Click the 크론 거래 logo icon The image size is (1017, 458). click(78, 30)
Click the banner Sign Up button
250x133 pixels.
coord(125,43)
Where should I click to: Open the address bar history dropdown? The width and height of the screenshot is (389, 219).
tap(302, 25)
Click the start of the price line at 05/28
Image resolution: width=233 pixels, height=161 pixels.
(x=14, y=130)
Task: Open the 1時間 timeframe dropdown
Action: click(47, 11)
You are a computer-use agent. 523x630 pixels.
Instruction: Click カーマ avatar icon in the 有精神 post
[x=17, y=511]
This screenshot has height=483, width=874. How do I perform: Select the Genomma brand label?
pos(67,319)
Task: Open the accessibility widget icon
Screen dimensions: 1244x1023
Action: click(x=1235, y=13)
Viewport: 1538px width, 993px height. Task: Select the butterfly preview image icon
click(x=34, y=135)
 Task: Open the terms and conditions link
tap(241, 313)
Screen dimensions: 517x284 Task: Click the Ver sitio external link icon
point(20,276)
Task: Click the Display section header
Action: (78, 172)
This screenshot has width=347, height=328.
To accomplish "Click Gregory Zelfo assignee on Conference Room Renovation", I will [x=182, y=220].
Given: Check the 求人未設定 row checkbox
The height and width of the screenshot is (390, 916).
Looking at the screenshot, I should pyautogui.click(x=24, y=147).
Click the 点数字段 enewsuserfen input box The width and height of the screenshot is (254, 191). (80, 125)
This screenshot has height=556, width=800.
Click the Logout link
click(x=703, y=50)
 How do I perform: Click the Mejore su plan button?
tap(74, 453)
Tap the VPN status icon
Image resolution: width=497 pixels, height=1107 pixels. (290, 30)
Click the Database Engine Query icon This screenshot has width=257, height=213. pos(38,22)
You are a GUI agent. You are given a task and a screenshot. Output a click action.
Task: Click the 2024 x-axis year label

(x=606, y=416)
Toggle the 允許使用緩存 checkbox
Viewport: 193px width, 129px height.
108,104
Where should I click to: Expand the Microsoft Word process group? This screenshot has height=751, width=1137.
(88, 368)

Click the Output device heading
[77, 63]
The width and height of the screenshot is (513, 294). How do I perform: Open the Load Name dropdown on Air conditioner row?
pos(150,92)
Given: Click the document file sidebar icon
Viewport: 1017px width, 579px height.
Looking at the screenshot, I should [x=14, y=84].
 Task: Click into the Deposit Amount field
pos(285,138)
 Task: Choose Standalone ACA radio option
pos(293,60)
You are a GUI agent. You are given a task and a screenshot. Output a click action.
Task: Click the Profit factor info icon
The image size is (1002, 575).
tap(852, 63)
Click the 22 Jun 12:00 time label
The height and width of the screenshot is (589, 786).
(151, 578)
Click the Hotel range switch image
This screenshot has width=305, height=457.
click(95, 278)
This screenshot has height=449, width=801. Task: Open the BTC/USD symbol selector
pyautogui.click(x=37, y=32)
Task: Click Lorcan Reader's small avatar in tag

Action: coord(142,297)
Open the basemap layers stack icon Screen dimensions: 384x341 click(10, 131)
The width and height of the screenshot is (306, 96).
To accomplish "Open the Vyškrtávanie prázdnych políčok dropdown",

=======

Output only the lines running from the line with "Open the basemap" through the final line of the data, inclusive.

> **Solution**
Open the basemap layers stack icon Screen dimensions: 384x341 click(10, 131)
The width and height of the screenshot is (306, 96).
To accomplish "Open the Vyškrtávanie prázdnych políčok dropdown",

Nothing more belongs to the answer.